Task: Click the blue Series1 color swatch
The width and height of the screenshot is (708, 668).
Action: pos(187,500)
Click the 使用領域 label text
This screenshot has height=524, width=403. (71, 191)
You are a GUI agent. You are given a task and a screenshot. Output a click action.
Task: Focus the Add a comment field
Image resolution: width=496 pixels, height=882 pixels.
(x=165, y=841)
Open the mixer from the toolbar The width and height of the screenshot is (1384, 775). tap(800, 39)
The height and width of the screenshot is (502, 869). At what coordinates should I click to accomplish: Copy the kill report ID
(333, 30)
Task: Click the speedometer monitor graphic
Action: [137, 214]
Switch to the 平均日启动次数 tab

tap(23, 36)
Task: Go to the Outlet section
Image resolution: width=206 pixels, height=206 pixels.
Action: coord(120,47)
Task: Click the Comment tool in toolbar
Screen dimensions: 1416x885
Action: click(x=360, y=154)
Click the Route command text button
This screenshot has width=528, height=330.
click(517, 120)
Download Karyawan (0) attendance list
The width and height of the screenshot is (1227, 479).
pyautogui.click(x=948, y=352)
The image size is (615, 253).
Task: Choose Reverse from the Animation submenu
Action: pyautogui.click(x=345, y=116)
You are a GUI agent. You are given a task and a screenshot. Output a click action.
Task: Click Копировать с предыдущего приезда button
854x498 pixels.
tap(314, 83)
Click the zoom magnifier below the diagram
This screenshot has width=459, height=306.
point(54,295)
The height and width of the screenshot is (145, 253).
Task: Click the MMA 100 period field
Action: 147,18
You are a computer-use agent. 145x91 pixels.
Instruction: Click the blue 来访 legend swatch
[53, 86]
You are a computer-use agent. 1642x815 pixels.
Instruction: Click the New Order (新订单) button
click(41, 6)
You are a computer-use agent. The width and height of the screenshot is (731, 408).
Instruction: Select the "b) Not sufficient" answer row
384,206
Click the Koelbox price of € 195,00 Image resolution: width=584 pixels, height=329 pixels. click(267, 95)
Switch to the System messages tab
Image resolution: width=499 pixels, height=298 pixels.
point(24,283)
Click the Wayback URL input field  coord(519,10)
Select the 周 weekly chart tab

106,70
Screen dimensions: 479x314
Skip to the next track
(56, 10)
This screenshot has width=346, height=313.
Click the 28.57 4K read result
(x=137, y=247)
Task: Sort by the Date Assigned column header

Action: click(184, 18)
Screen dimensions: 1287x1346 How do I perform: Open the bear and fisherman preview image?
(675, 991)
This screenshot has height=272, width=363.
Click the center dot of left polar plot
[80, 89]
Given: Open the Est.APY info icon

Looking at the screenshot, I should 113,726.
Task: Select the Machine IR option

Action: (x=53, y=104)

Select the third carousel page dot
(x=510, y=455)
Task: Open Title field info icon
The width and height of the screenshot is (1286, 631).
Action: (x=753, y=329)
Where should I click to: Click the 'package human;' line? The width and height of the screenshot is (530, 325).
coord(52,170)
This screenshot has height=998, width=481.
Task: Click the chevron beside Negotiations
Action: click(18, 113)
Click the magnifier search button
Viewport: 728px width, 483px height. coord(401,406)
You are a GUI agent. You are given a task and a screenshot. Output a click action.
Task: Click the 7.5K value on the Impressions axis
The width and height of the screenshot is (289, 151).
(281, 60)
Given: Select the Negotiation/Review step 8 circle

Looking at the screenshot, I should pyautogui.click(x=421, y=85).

### What to do
The requested output is the line holding "Given: Open the Est.APY info icon" and every line after it up to the last line of the listing, exactly, with nothing else.

### Written answer
Given: Open the Est.APY info icon

Looking at the screenshot, I should 113,726.
Task: Select the Machine IR option

Action: (x=53, y=104)

Select the third carousel page dot
(x=510, y=455)
Task: Open Title field info icon
The width and height of the screenshot is (1286, 631).
Action: (x=753, y=329)
Where should I click to: Click the 'package human;' line? The width and height of the screenshot is (530, 325).
coord(52,170)
This screenshot has height=998, width=481.
Task: Click the chevron beside Negotiations
Action: click(18, 113)
Click the magnifier search button
Viewport: 728px width, 483px height. coord(401,406)
You are a GUI agent. You are given a task and a screenshot. Output a click action.
Task: Click the 7.5K value on the Impressions axis
The width and height of the screenshot is (289, 151).
(281, 60)
Given: Select the Negotiation/Review step 8 circle

Looking at the screenshot, I should pyautogui.click(x=421, y=85).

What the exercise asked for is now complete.